3

I am using the library ggplot2movies for my data movies

Please keep in mind that I refer to mpaa rating and user rating, which are two different things. In case you don't want to load the ggplot2movies library, here is a sample of the relevant data:

> head(subset(movies[,c(5,17)], movies$mpaa!=""))
# A tibble: 6 x 2
  rating mpaa 
   <dbl> <chr>
1    5.3 R    
2    7.1 PG-13
3    7.2 PG-13
4    4.9 R    
5    4.8 PG-13
6    6.7 PG-13

Here I make a barplot that shows the frequency of films that have any mpaa rating:

ggplot(data=subset(movies, movies$mpaa!=""), aes(mpaa)) +
  geom_bar()

enter image description here

Now I would like to color in the bars with a fill, based on the imdb user rating. I don't want to use factor(rating) because there are an enormous number of different values in the rating column. However, when I try to use a continuous fill like in Assigning continuous fill color to geom_bar I get the same graph.

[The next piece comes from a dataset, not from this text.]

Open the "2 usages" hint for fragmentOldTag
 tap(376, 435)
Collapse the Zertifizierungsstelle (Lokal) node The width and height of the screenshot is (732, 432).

ggplot(data=subset(movies, movies$mpaa!=""), aes(mpaa, fill=rating)) +
  geom_bar()+ 
  scale_fill_continuous(low="blue", high="red")

I figure it has to do with the fact that my barplot is based on the frequency of a single variable, rather than a dataframe with a count column. I could make a new dataframe of the mpaa categories and their counts, but I'd rather know how to do this graph with the original movies dataset and a single ggplot.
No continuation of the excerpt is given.